Çocuklarda kaygı birçok şekilde kendini gösterir. En sık rastlanılan tırnak yeme, dudak ısırma, karın ağrısı, deri yolma başlıca kaygıyı gösteren davranışlardır. Kaygı bulunduğu durumun ismini alır. Kaygının bir çok çeşidi vardır. Örneğin sınav anında ya da sınavdan önce oluşuyorsa sınav kaygısı denir. Eğer sunum yapmak gibi performans gösterilen yerde ortaya çıkması performans kaygısı olarak adlandırılır.
Çocuğumun kaygılı olduğunu nasıl anlarım?
Kaygılı çocuklar küçük yaşta çok fazla endişe içerikli soru soran çocuklardır.
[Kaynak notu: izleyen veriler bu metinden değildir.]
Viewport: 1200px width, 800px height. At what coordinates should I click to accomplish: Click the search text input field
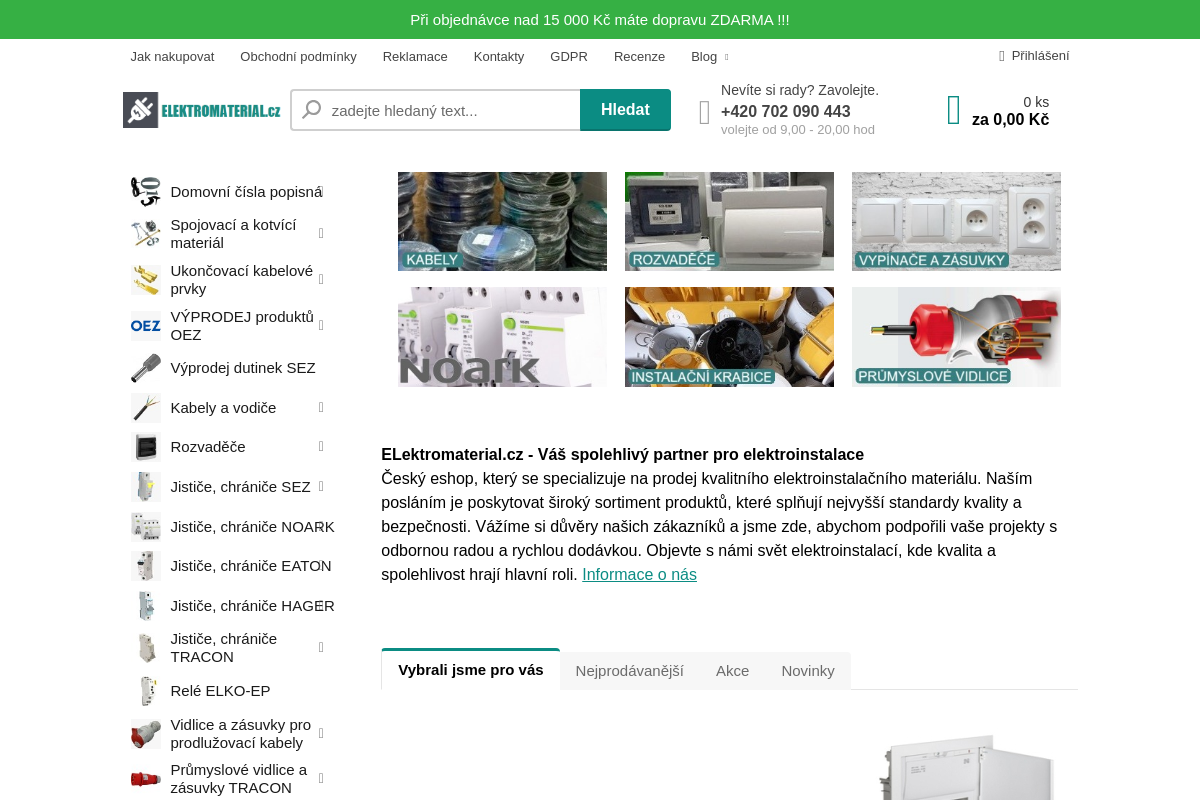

Örneğin arabanın yakıtı azalmaya yakın çocuk bir an önce benzin almalıyız diyebilir. Benzinin bitebilme ihtimali onun için bir felaket senaryosundan ibarettir. Dünyanın sonu gelirse ne olur anne? Biz ölünce ne olur anne? gibi soruları sıklıkla bu çocuklarda duyarız.
Aşırı kaygılı çocuklar kimi zaman ödevlerini harfi harfine zamanında yapma eğilimi gösterirler. Aslında burada çocuk ödevlerini yaparken amacı öğrenmek değildir. Olası öğretmenlerin kızması ihtimaline karşı kaygılarıdır. Bu tarz çocuklar sınıfta öğretmenleri tarafından gayet uyumlu ne istenirse yapan uslu çocuklar olarak tariflenir.
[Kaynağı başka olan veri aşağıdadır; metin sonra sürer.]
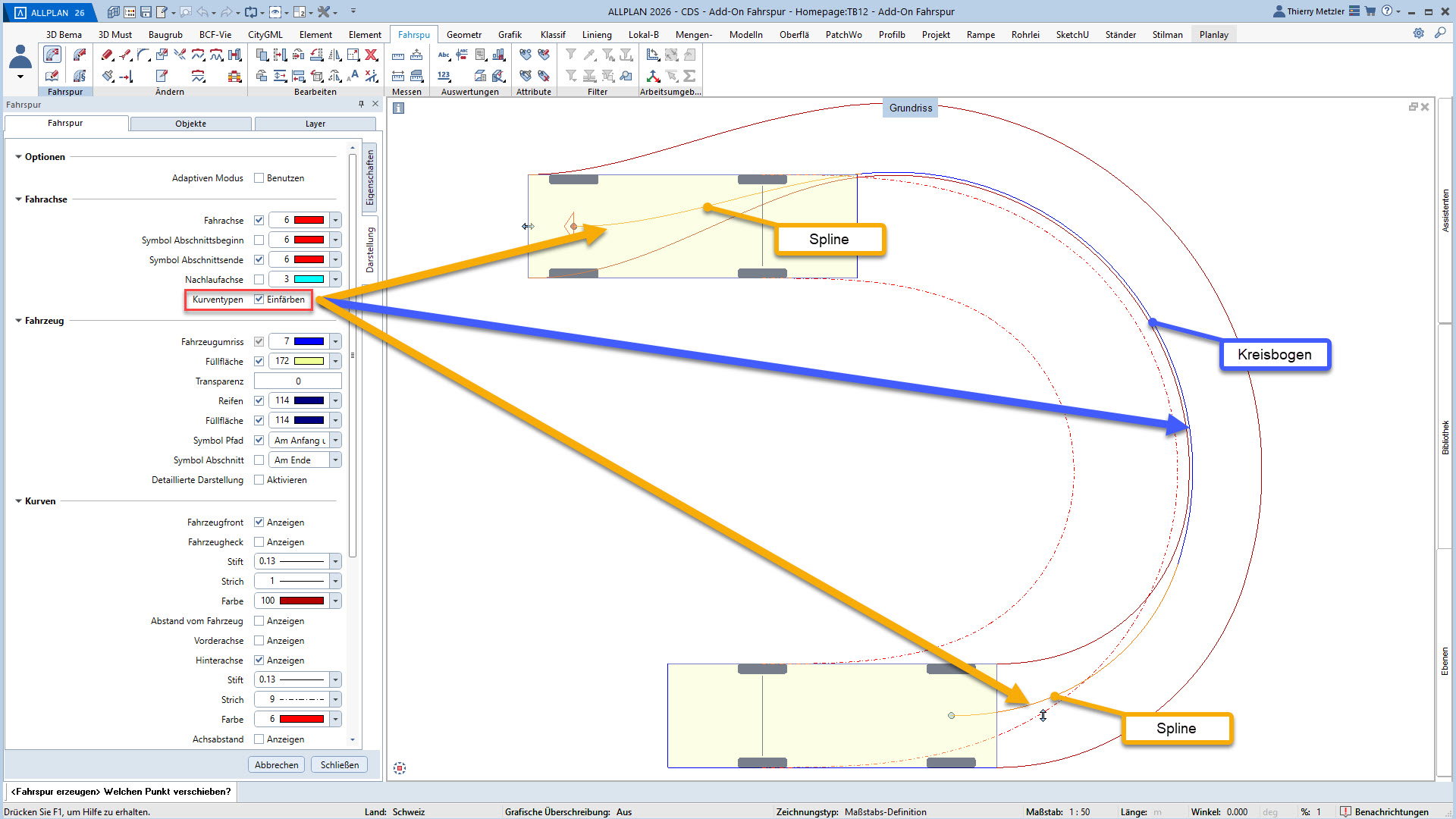The width and height of the screenshot is (1456, 819).
Task: Switch to the Objekte tab
Action: (x=190, y=124)
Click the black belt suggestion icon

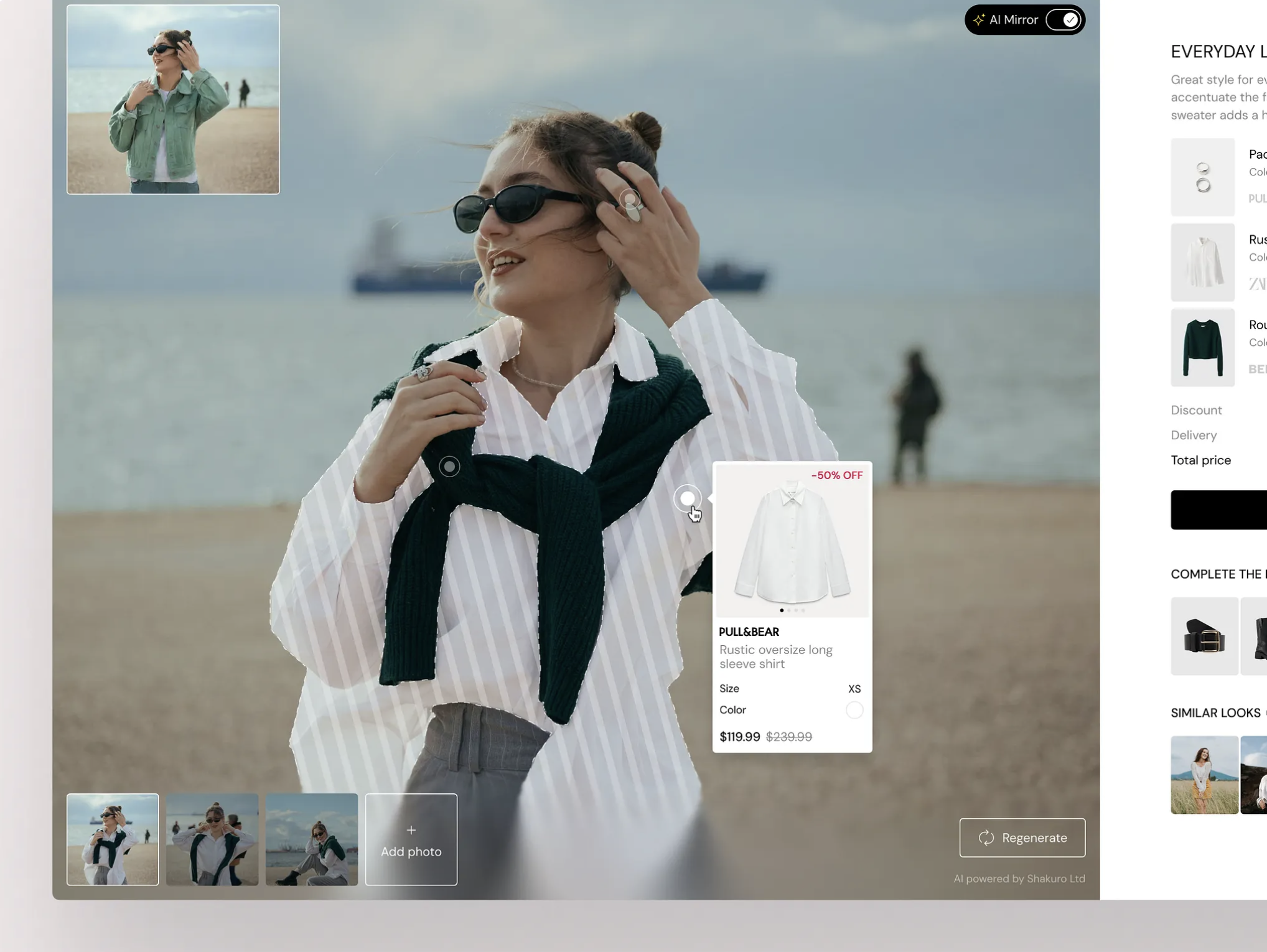[x=1204, y=636]
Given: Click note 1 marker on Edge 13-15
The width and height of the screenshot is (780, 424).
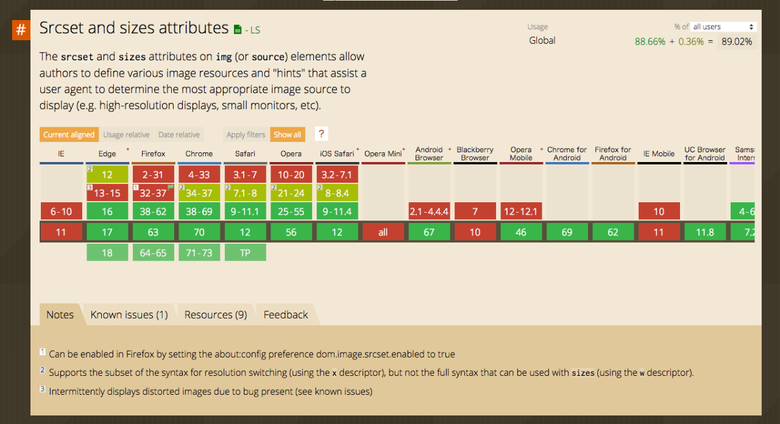Looking at the screenshot, I should coord(89,187).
Kaygının yoğun olduğu çocuklar çocukluk çağında da sık görülen masturbasyon davranışını yapabilir. Aileler çocuğun masturbasyon davranışı sırasında verdikleri abartı tepki sonucu travmatize edebilirler.
Ne zaman psikolojik danışmanlık merkezine başvuru yapmalıyım?
Çocuklarında kaygı sorunu yaşayan ailelerin akıllarındaki başlıca soru işareti bunun kendiliğinden geçip geçmeyeceğidir. Kimi zaman çocuğun maruz kaldığın deneyimlerle bu kendiliğinden geçebilir. Azalabilir. Çocuk baş etmeyi öğrenebilir. Kaygıya karşı toleransı artabilir.
Kimi çocuklarda ise kaygı zemini üzerine birçok travma denk gelebilir. Örneğin kaygılı bir çocuk okulda sunum yaparken yoğun kaygı sonucu hata yapabilir. Arkadaşlarının gülmesi utanç verici bir duruma düştüğünü düşündürebilir. Bir korku filmi izleyebilir ve çok ağır bir şekilde etkilenebilir. Bu korku filmini kabuslarda görebilir.
Kaygı günlük hayatın ilerlemesin bozduğu zaman bir uzmandan kesinlikle destek alınması gerekmektedir.
Depresyon ve kaygının farkı nedir?
Depresyon ağır elem, umutsuzluk eşlik eder. Kaygıda daha çok gerginlik hissi vardır. Ağlama nöbetleri, huzursuzluk ortak alanlarıdır. Bedensel olarak ortak bir şekilde huzursuzluk, uyku bozukluğu, panik atak görülebilir. Depresyonda daha çok olumsuz kendini değerlendirme söz konusudur, kaygı ise tehdit algısı ve belirsizliğe tahammülsüzlük ile vardır.